KISS are a funny band. Always out for the fast buck to be meade out of another reunion tour, the group nevertheless sought to call it quits in the late 90’s, with the appropriately named Farewell Tour. However, shrewd businessman that he is, Gene Simmons would never let it happen, and thus a new KISS hit the road at the turn of the millennium, fuelled by a fan-baiting box set and a new guitarist, former Black’n’Blue axeman Tommy Thayer.
Normally, a band in these conditions would have taken it easy. A few shows here, another few there, to break the newbie in. Not so with KISS: Thayer was thrown right into the fray, and his very first performance was also a super-special, once-in-a-lifetime event recorded in front of millions of people. Not the ideal start for a rookie still wetting his toes, but Thayer soldiered on like a trooper, and eventually put in a laudable performance, captured in the subsequent commercial recording, KISS Symphony: Alive IV
had been the brainchild of both Gene Simmons and his trusty partner, Paul Stanley, who both felt KISS needed to be taken to the next level. The solution was to join up with a full-blown orchestra for a special, once-off event that would put them in the map once again. The venue chosen was Melbourne, Australia, where the group were backed by the local Symphony Orchestra, suitably made up in KISS facepaint and under the competent helm of maestro David Campbell. The result of this meeting of the minds is a relevant record which does succeed in taking the group to a whole new level.
And yet, when you start hearing it, it sounds like any other show. Sure, the band sounds as vital as they have in years, but all the while you keep asking yourself “where’s the orchestra? I can’t hear them, am I missing something?” You aren’t. The beginning of the show is a fakeout, and the band doesn’t actually come in until the seventh track, making their debut, quite appropriately, with Beth
. Relying heavily on (previously synthesized) orchestral arrangement, this track lends itself perfectly to the format, with the real orchestral input raising it from a corny ballad to a thing of cheesy beauty.

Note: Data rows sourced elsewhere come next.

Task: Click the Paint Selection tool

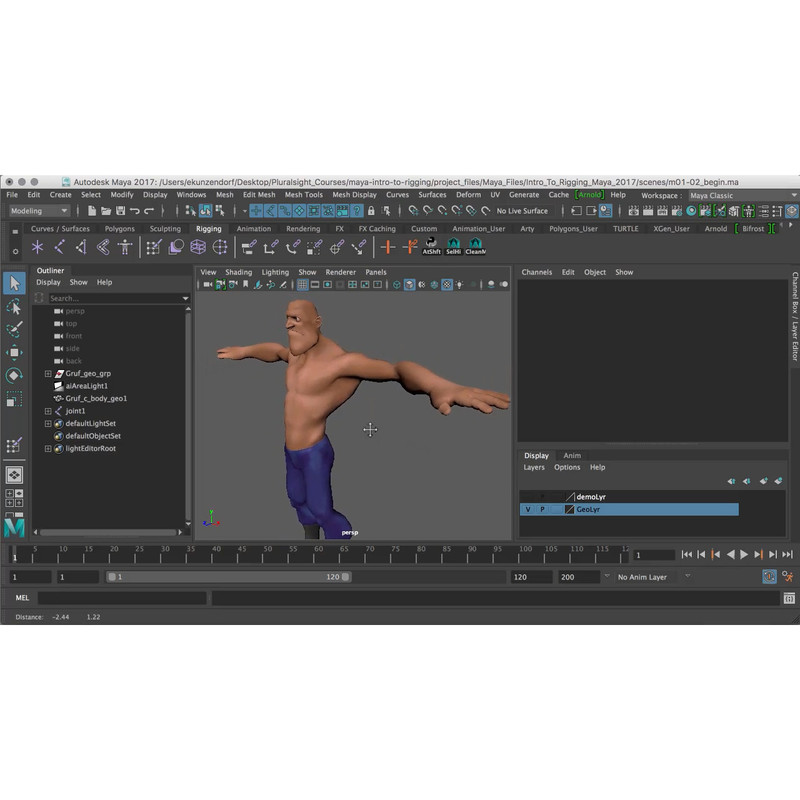Action: pos(14,330)
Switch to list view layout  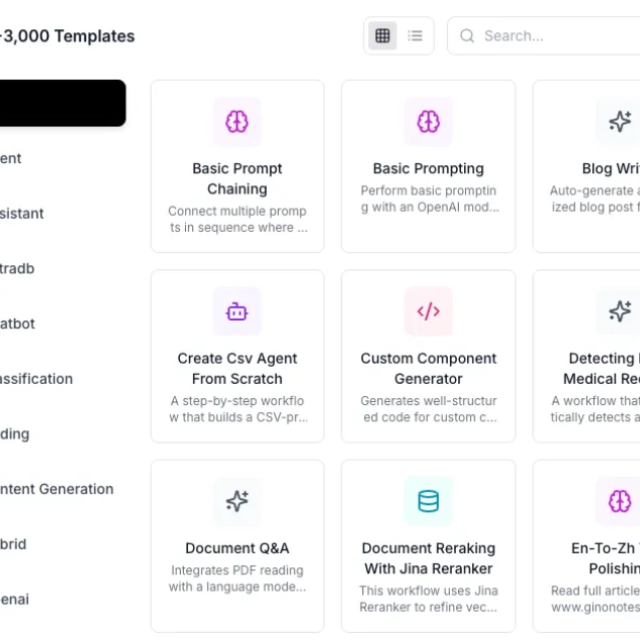tap(415, 36)
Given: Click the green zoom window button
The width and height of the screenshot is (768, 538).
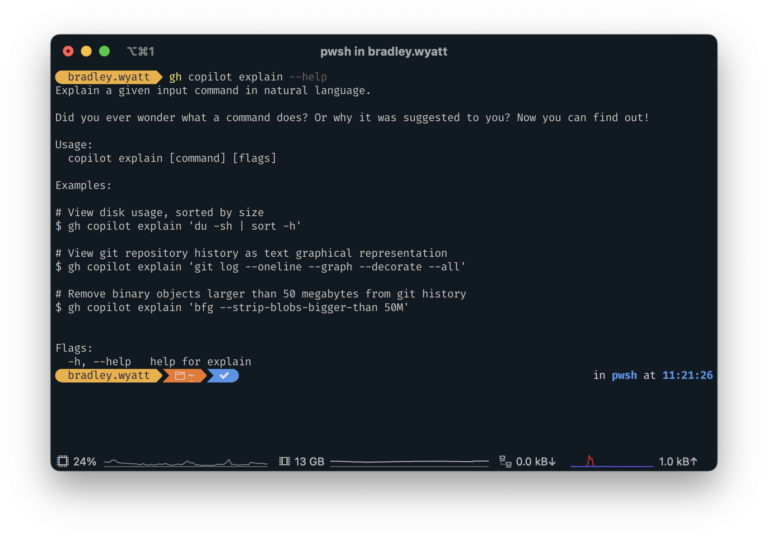Looking at the screenshot, I should (104, 51).
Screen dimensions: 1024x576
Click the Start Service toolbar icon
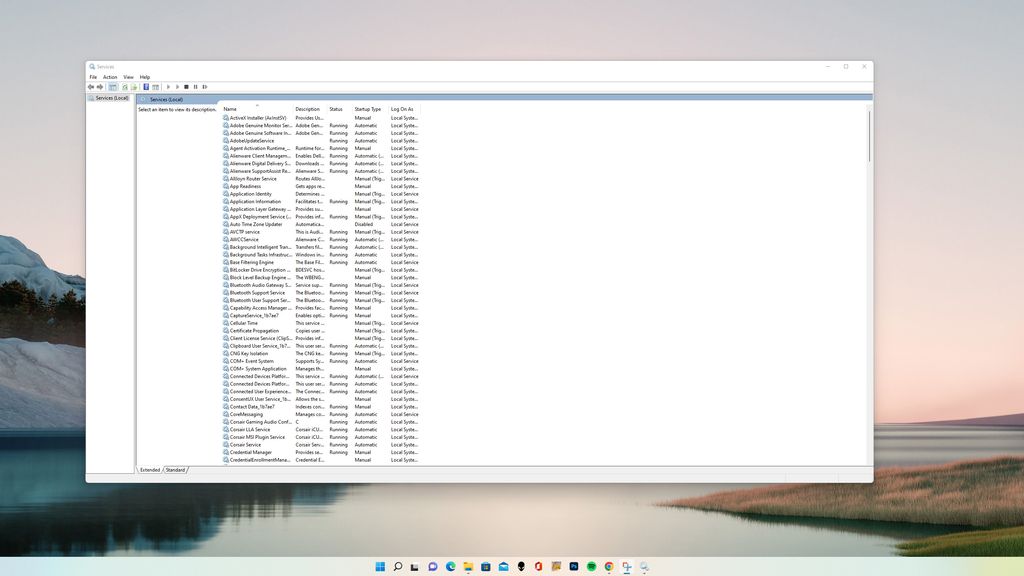(168, 87)
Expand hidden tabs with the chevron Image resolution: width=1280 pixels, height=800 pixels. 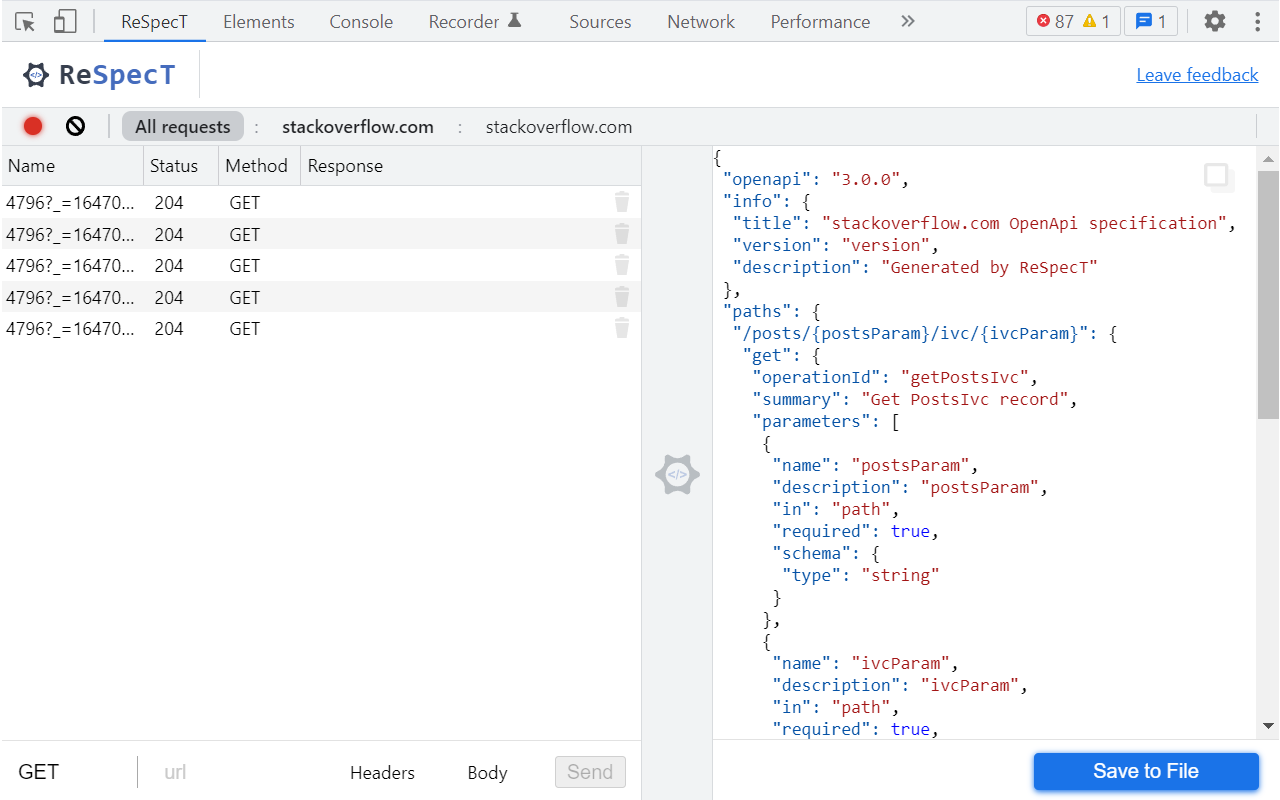906,21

From there until the end of Disc One, the band relies heavily on ballads and disco-era material, perhaps thinking that they will lend themselves better to the arrangements. Results are very hit-or-miss, with Forever
and Sure Know Something
sounding a little strange. Sparks fly for the first time on Goin’ Blind
, probably the track which benefits the most from the classical input in the entire record. Here, the orchestra and the rock band meld perfectly together to create a genuinely beautiful piece of music…about the relationship between a 93-year-old man and an underage girl, no less.
However, those seeking their rock’n’roll will have to wait until Disc Two. It is here that the majority of the group’s hits are placed, and results are somewhat more satisfactorily than on the first CD. The side literally starts with a bang, with Detroit Rock City
exploding through your speakers. And just when I thought this song could not get any better, they go and stick an orchestra in it and make it absurdly, insanely perfect. Seriously, when the orchestra accompanies the drum solo towards the end, I thought I’d orgasm.

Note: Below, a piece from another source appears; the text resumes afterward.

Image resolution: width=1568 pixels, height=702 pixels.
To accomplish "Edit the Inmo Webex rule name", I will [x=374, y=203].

The rest of the tracks are not up to that standard (apart from Great Expectations
, whose pomposity benefits greatly from the presence of a string section and real children’s choir), but neither are they bad. Sure, the string arrangements don’t always work (oh, Love Gun
, what hath they done to thee!?), but mostly they enhance the songs with understated class. And yes, I just used the expression “understated class” in the context of a KISS review. “The times they are a-changin’”…
Musically, both orchestra and musicians play it straight. Thayer’s performance is understated, never doing more than necessary, but competently reproducing Ace Frehley’s and Bruce Kulick’s work (and he pulls off the awesome picked solo on Forever
, too!). The rest of the band are up to their usual standard, although Gene puts in a notoriously mistake-free performance, which is laudable considering his bass is given some space in the mix. The low point, because there always has to be one, is Paul Stanley’s vocal performance. Yes, the same man who saved Alive III
drags many of these songs down, with his tendency to change the vocal lines (for the worst) and address the audience in song, which quickly becomes grating. Still, minor flaws in what is essentially a self-assured performance.
Another winning factor of this album is the audience. Simply put, it is the most real-sounding audience – heck, the only
real-sounding audience – to ever grace a KISS record. Whether they shouting along to the band’s world-famous introductory sentence, singing every word of Do You Love Me
or merely reacting to Stanley’s and Simmons’ chidings, those crazy Australians never let their enthusiasm die down, making this one of those live records which captures the magic of the night it’s representing and sends a pleasant chill down your spine.
In the end then, this may not be a perfect KISS record – there is no such thing – but it is an enjoyable and relevant release, which is more than can be said for most of what the group put out in the 90’s and early 2000’s. It may drag on a bit at times, with a few nondescript songs and the occasional clunker, but those flaws are made up for by the magic the best moments convey. In short, KISS “consider this a successful experiment”, and so do I.